What PriorArt.org and IP.com’s services do is “publish” developers’ ideas so that there’s a record of an idea beyond Internet “folklore” when someone else tries to patent it. After an idea is published, that document can’t be changed; so IP.com can independently verifty the publication and the author hasn’t added material when someone else files a similar patent.

The service at PriorArt.org will be free to Open Source inventors. The non-profit Foresight Institute plans to buy “disclosure vouchers’ in bulk from IP.com, according to today’s press release. IP.com will sell those vouchers to Foresight for $20 each, instead of the regular $109 price IP.com charges for larger commercial disclosures. IP.com also offers a $19.95 “OpenTech Database,” but it’s limited to 25 Kbs and text-only files, and the minimum document life is five years.

Colson’s ultimate goal, he says, is to “finally put an end to these patents that are stifiling innovation. The other side of that coin is allowing only those patents that are truly new, useful, unobvious and are really pioneering.”

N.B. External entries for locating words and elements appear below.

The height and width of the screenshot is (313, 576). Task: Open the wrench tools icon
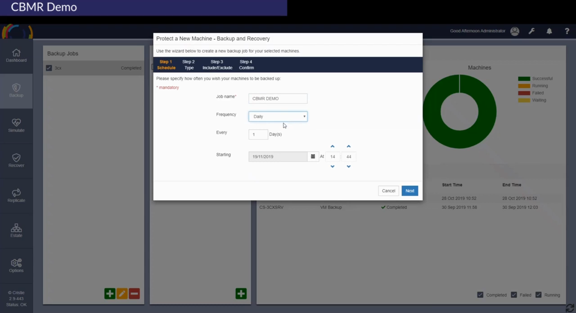tap(532, 31)
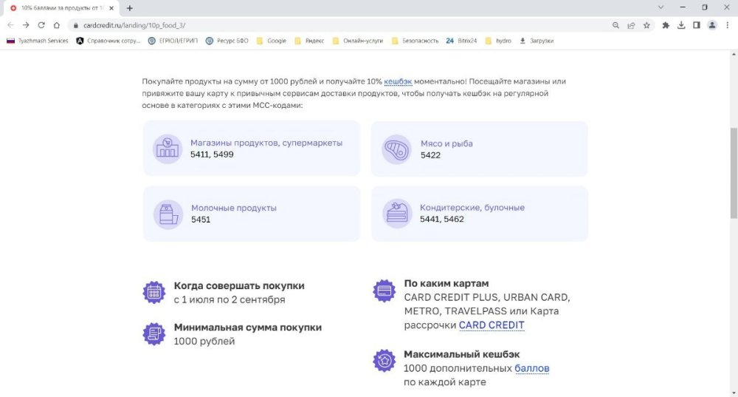The image size is (738, 397).
Task: Open a new tab with plus button
Action: coord(130,7)
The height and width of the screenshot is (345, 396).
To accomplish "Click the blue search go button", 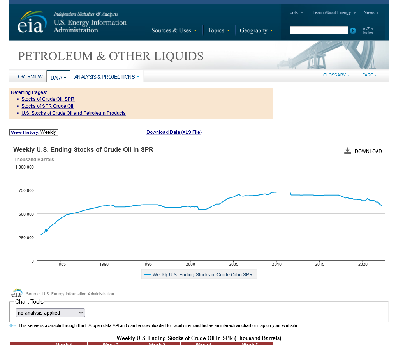I will [x=353, y=30].
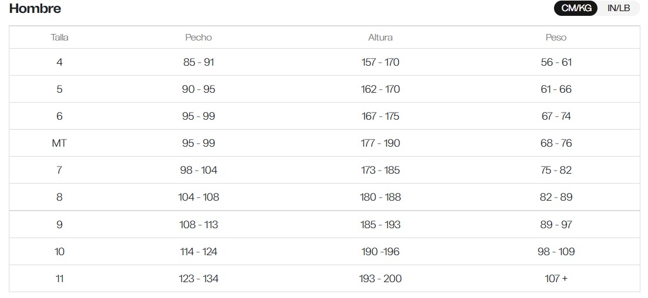Switch units to IN/LB

[x=618, y=8]
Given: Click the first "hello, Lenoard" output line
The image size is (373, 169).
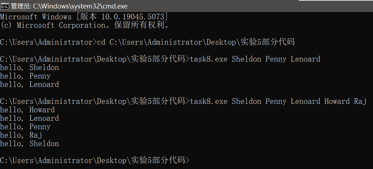Looking at the screenshot, I should coord(30,85).
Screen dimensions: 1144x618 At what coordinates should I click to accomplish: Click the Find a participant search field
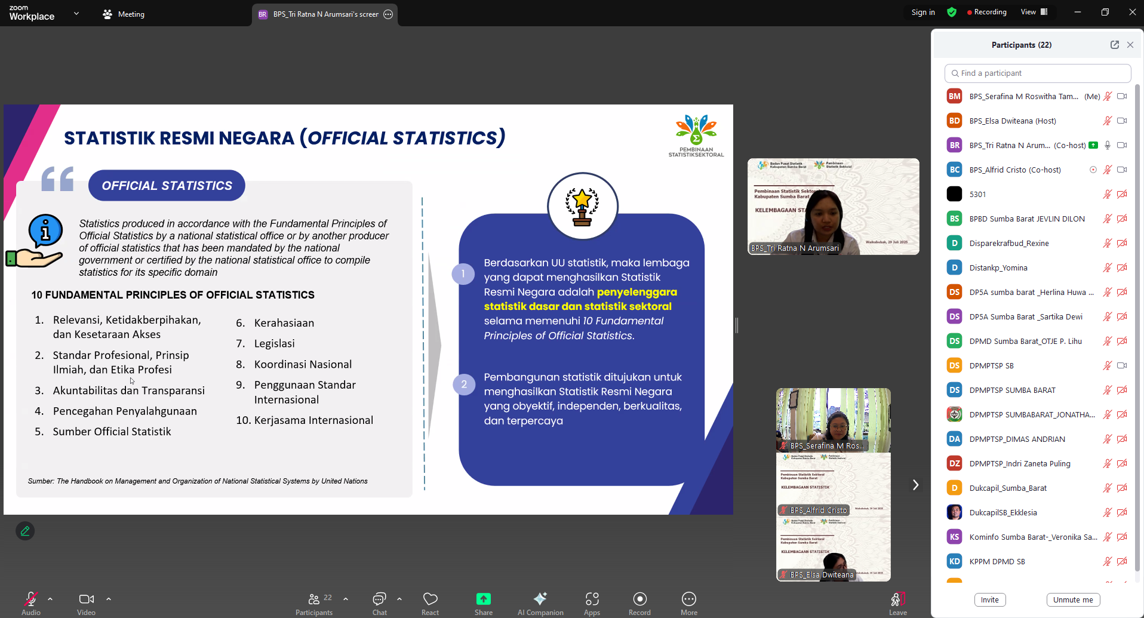coord(1038,73)
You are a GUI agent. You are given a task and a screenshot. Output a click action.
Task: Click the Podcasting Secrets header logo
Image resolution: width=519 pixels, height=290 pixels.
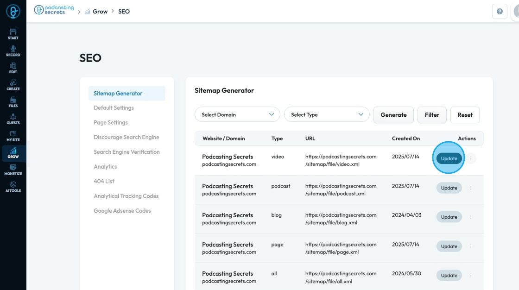pos(54,10)
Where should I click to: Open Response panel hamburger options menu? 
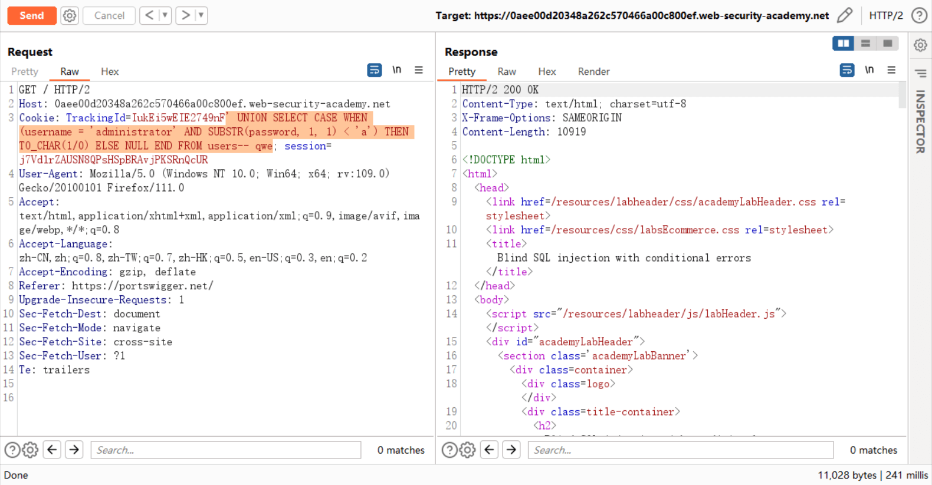coord(891,70)
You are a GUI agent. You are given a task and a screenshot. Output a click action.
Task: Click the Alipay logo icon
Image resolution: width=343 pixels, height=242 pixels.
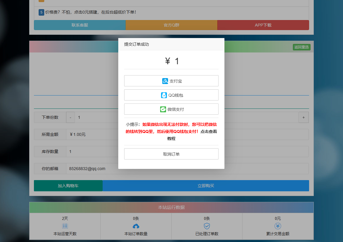[x=165, y=81]
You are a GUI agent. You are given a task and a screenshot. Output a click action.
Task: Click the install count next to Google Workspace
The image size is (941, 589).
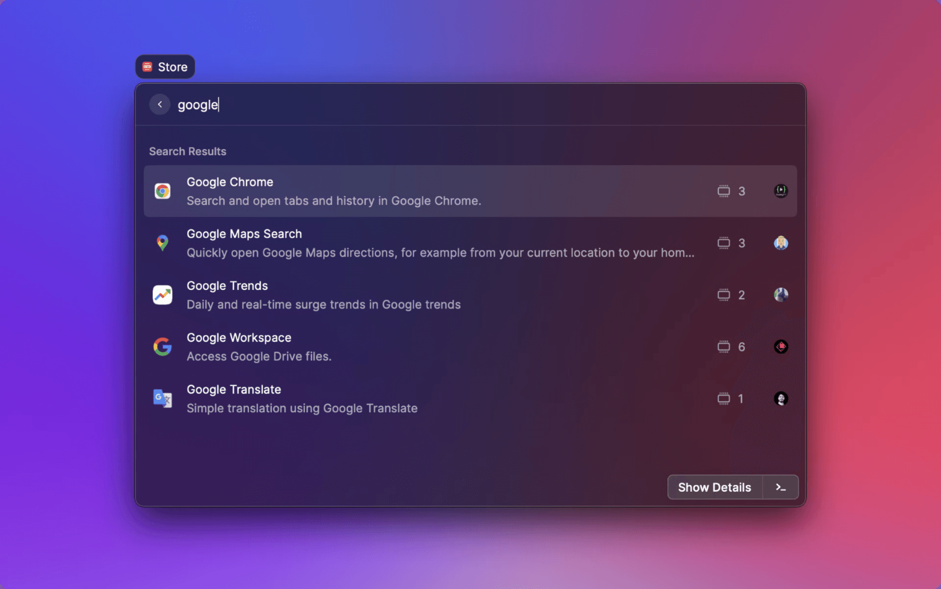pos(742,346)
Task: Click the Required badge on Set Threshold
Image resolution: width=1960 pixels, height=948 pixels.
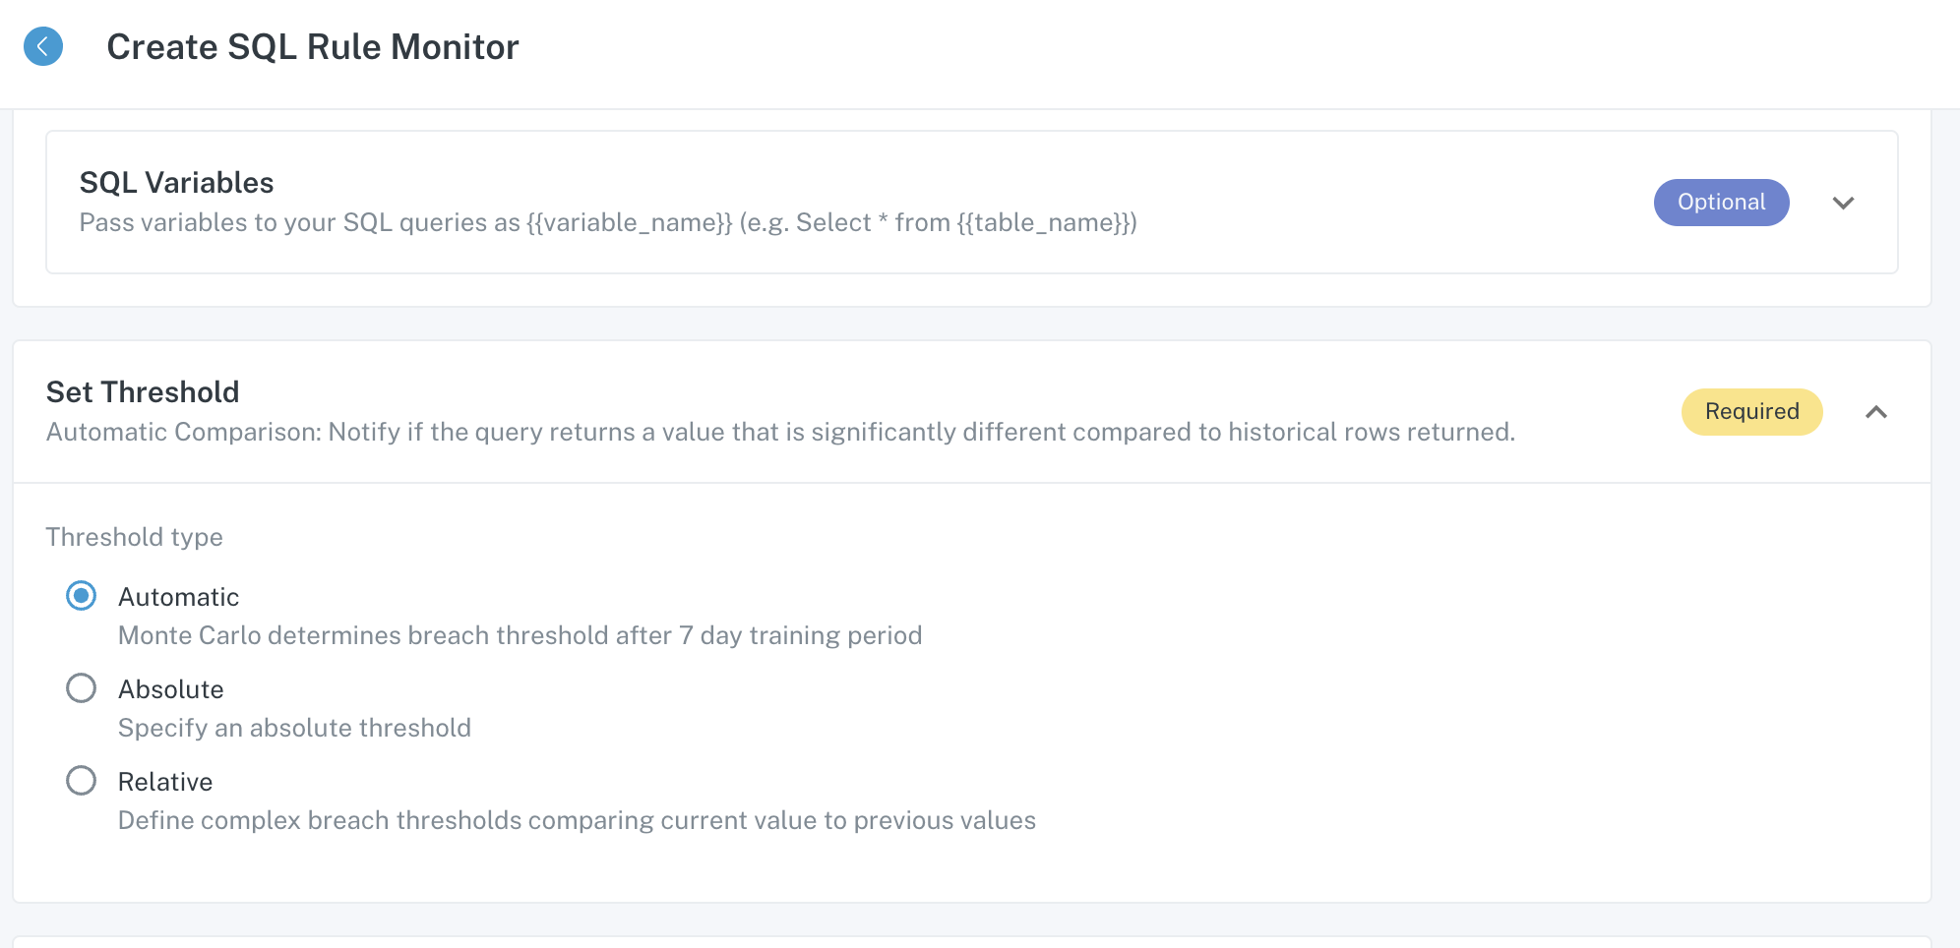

Foresight’s president, Christine L. Peterson, was unavailable for comment today, but PriorArt.org’s FAQ answers several potential questions about the service. The institute may have a slightly different take on patents than Colson.

From the FAQ:

Q: Are you people communists?
A: No. If you have a patentable invention, and you want to spend many hours and
thousands of dollars to obtain and defend the patent, go right ahead. But if you don’t
want to patent your invention… you just want to use it, and you’re afraid someone else
might patent it and keep you from using it… then you may want to publish it here.

Q: Do you want to destroy the patent system?
A: Many people believe that the patent system is great in theory. In practice, it has some
serious problems, allowing patents that were obvious or that were already in the prior art. We are working to reduce this problem by bringing certain inventions to the attention of the patent examiners.

Q: But this doesn’t solve the problem of …
A: We know. We’re not trying to solve all the problems at once. All we intend to do, for now, is to reduce the impact of one particular problem. Patent examiners can’t possibly find all of the existing prior art that affects a patent application. We want to make it easier for them to find some of it.